Upload W4A16 compressed-tensors quantization of Huihui-Qwen3.5-27B-abliterated

1bec8e2 verified 3 months ago

1.84 kB

	---
	license: other
	base_model: huihui-ai/Huihui-Qwen3.5-27B-abliterated
	tags:
	- qwen3.5
	- quantized
	- w4a16
	- compressed-tensors
	- abliterated
	- vllm
	model_type: qwen3_5
	quantized_by: j-a-a-a-y
	---

	# Huihui-Qwen3.5-27B-abliterated — W4A16 (compressed-tensors)

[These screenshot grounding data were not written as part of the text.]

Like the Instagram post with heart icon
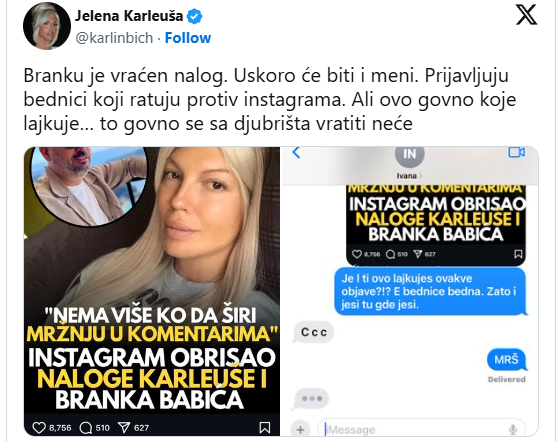 (x=39, y=428)
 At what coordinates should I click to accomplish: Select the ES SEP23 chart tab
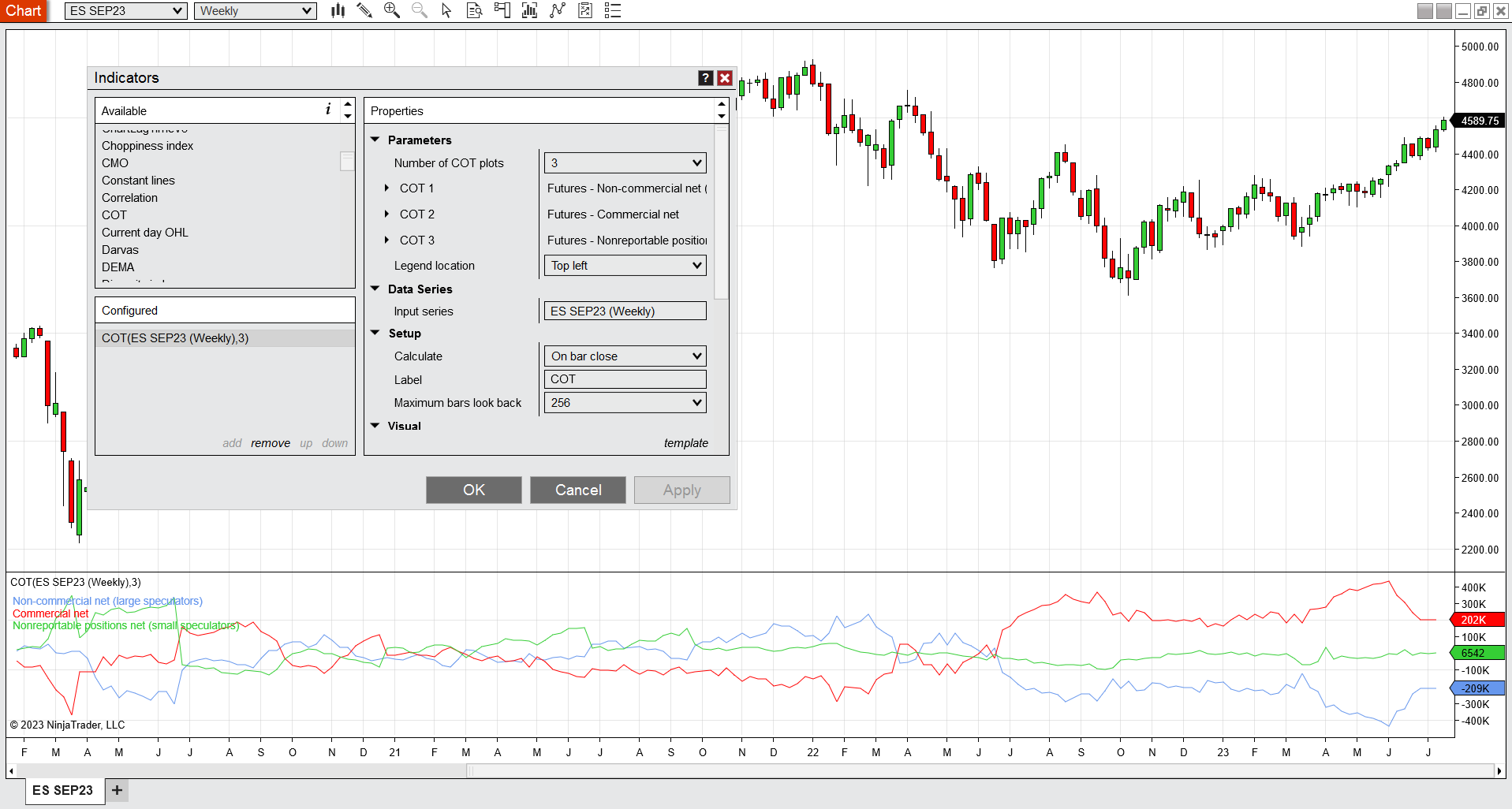point(63,790)
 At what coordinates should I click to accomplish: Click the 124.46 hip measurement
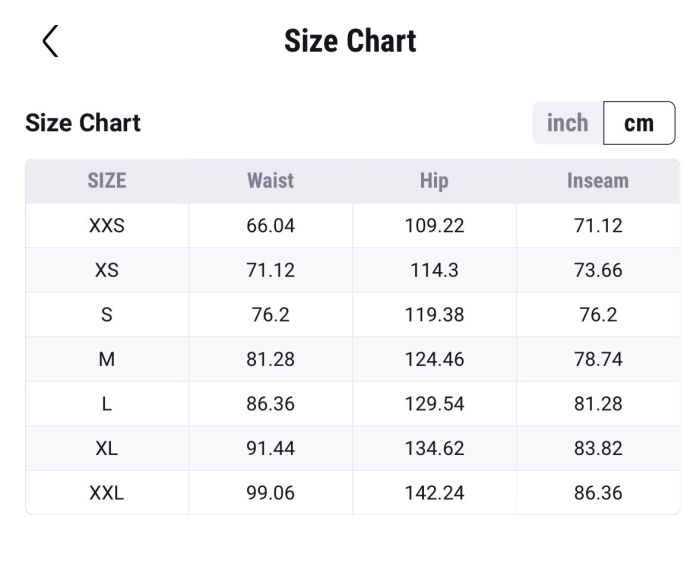(x=434, y=359)
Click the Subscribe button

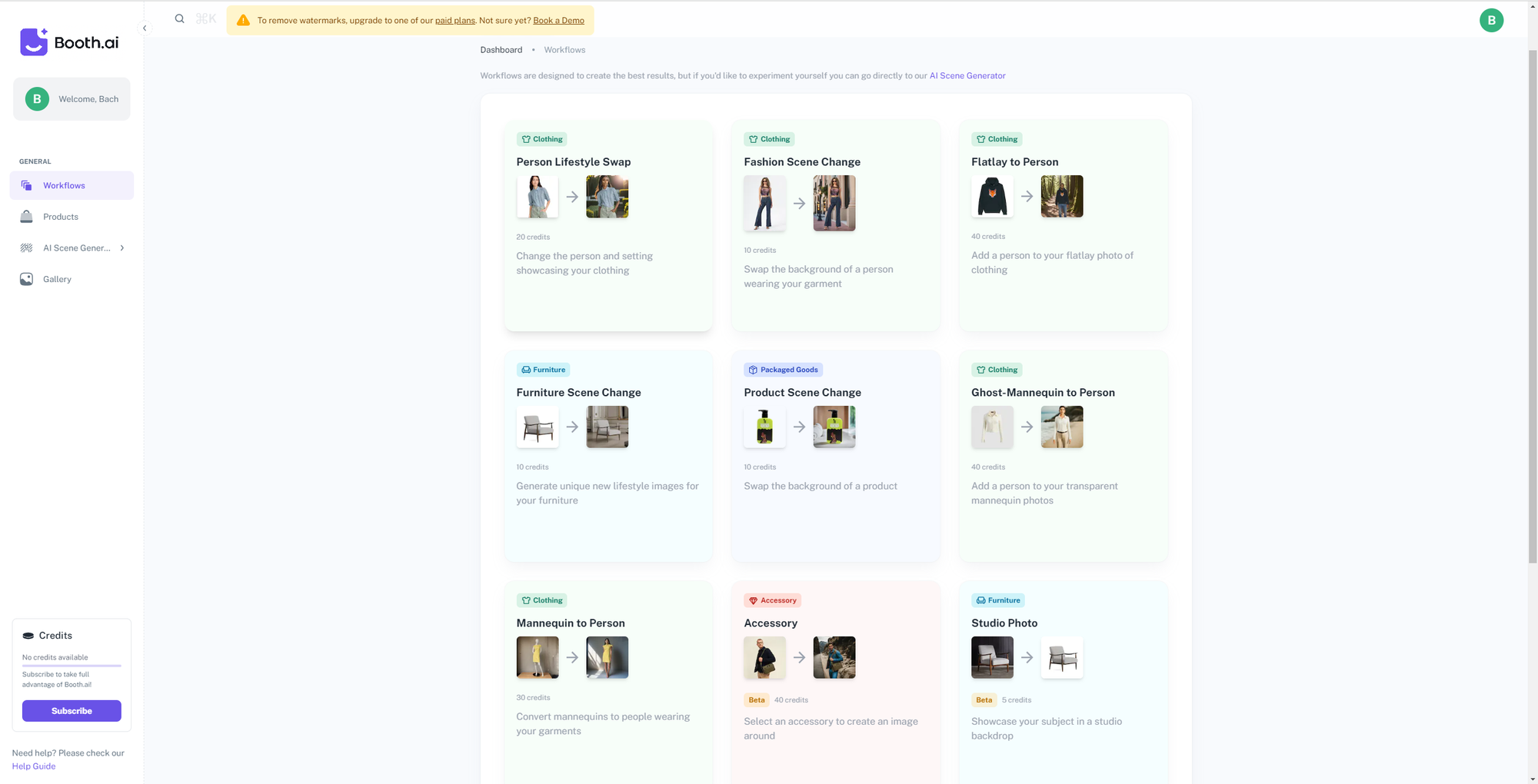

	4-bit weight quantization of [huihui-ai/Huihui-Qwen3.5-27B-abliterated](https://huggingface.co/huihui-ai/Huihui-Qwen3.5-27B-abliterated) using [llm-compressor](https://github.com/vllm-project/llm-compressor) W4A16 scheme.

	## Key specs

	\| Property \| Value \|
	\|---\|---\|
	\| Base model \| Qwen3.5-27B (abliterated) \|
	\| Quantization \| W4A16 (4-bit weights, 16-bit activations) \|
	\| Format \| compressed-tensors (vLLM native) \|
	\| Size on disk \| 17.6 GB \|
	\| GPU VRAM \| ~16 GB (fits RTX 5090 32GB with MTP + KV cache) \|
	\| Calibration \| 128 samples from Pile validation set \|

	## Usage with vLLM

	```bash
	python -m vllm.entrypoints.openai.api_server \
	--model j-a-a-a-y/Huihui-Qwen3.5-27B-abliterated-W4A16-compressed-tensors \
	--served-model-name qwen3.5-27b \
	--dtype float16 \
	--max-model-len 4096 \
	--speculative-config '{"method": "mtp", "num_speculative_tokens": 5}' \
	--performance-mode interactivity
	```

	## Benchmarks (RTX 5090, 32GB)

	Benchmarked with MTP=5 speculative decoding + CUDA graphs + interactivity mode:

	\| Metric \| Value \|
	\|---\|---\|
	\| Single request (256 tok) \| ~149 tok/s \|
	\| Single request (512 tok) \| ~131 tok/s \|
	\| Batch=4 aggregate \| ~410 tok/s \|
	\| MTP acceptance rate \| 50% \|

	## Quantization details

	Quantized with vLLM's llm-compressor using the W4A16 scheme:
	- Per-group symmetric quantization (group_size=128)
	- Activation-aware calibration (128 samples, max_length=512)
	- lm_head kept at full precision

	Compared to GPTQ W4A16: ~2 GB smaller on disk, ~1.5 GB less VRAM, same inference speed (both use Marlin kernel).